Apple's 2013 Worldwide Developers Conference keynote was packed with announcements of serious import to developers in Apple's ecosystem--chief among them, the debuts of the wholly-redesigned iOS 7 and OS X Mavericks.
Significant operating system overhauls can be a mixed blessing for developers: There are all sorts of new APIs (application programming interfaces) to master, and all kinds of new functionality to exploit--but that also means there's an onslaught of new work to be done to update their apps. Macworld spoke with a variety of Mac and iOS developers to gauge their reactions to the WWDC announcements.
On iOS 7's new look
"As far as the OS updates go, iOS is a huge game-changer," Rogue Amoeba CEO Paul Kafasis said. His company makes a variety of audio software, including a pair of iOS apps--one of which is currently available in the App Store and another that's in the works. Kafasis believes that iOS 7's new look instantly makes many existing apps look "out of date." His prediction: "Almost everyone will need to update their apps" so that they blend in with the rest of the operating system's visuals.
Panic co-founder Cabel Sasser agreed: "The hardest thing about iOS 7 is that it's so different that we'll really have to be building two user interfaces for a while," he said. (Panic's iOS apps include Status Board and Diet Coda.) "But it's totally worth it.
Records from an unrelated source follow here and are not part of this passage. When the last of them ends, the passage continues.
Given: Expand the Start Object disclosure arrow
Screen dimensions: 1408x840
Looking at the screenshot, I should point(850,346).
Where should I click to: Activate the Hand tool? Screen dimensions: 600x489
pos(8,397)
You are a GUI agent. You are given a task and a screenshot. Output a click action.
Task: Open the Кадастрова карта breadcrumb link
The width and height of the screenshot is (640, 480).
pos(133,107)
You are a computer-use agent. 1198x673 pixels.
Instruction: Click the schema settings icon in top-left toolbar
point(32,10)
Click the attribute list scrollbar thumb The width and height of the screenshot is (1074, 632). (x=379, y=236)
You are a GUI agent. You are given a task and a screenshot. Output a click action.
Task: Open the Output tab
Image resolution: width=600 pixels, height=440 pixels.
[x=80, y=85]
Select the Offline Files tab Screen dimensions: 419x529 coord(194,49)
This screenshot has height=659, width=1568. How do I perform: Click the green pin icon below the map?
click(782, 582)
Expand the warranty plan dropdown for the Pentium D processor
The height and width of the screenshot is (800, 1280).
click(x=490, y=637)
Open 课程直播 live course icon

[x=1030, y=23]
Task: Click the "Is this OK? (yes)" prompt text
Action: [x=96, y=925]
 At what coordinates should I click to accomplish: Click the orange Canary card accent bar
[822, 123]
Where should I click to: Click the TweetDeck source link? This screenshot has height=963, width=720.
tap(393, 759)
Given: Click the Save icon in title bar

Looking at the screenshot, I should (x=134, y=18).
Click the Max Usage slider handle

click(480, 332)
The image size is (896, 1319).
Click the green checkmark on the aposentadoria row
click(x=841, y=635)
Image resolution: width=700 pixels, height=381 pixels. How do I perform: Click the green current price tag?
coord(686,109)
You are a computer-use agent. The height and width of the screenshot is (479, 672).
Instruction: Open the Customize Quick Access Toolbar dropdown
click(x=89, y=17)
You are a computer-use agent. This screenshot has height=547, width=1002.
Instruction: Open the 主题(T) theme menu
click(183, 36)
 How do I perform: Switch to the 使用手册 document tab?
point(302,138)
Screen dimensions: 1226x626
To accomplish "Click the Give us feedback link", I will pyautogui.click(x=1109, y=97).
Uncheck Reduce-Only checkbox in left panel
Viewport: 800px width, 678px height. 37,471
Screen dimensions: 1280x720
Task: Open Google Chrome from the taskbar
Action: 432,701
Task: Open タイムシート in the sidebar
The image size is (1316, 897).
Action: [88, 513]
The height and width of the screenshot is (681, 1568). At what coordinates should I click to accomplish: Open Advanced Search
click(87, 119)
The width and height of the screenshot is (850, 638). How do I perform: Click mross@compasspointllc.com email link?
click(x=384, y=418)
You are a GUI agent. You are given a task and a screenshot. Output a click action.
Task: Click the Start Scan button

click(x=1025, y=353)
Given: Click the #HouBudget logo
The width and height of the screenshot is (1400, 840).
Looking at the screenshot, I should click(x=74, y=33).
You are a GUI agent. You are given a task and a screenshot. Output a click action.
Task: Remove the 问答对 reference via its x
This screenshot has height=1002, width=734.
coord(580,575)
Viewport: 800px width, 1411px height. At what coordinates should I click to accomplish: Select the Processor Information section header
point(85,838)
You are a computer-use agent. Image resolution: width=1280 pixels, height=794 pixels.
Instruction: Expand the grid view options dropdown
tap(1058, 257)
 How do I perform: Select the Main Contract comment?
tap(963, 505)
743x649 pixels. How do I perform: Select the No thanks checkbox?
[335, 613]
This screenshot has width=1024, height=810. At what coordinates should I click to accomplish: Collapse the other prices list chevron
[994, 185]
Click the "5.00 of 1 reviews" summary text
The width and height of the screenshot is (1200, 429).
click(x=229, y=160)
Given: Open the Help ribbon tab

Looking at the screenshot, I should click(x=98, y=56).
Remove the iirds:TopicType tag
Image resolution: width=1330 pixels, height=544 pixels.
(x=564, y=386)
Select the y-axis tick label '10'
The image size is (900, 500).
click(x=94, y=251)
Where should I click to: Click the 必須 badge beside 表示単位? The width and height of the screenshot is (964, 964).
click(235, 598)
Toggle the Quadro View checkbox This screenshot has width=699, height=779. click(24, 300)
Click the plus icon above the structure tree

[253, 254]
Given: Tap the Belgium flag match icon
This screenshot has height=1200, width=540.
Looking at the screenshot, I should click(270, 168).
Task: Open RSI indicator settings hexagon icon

That's the price of progress, and I'm happy to pay it."
Not everyone agrees with Sasser's take, though. For many apps, "nearly everything seems like it will just work" without developers needing to tweak much, said Guy English, a co-founder at Aged & Distilled (makers of Napkin). Without updates, developers won't be able to exploit iOS 7's new visual flair and features, but their existing apps should largely continue to work just fine. It's as if iOS 7 includes a compatibility layer for iOS 6: Older apps without updates will continue to exhibit an older look. Developers will thus need to decide whether they're comfortable with their apps continuing to rock an older iOS look, or if they'll want to take advantage of all the new design accoutrement.
Sasser's notion of "building two user interfaces" references a common challenge facing developers: How many previous iterations of OS X and iOS should their apps support? If developers go whole-hog on iOS 7 or OS X Mavericks, that may mean leaving users of older versions (and older devices) out in the app-updateless cold.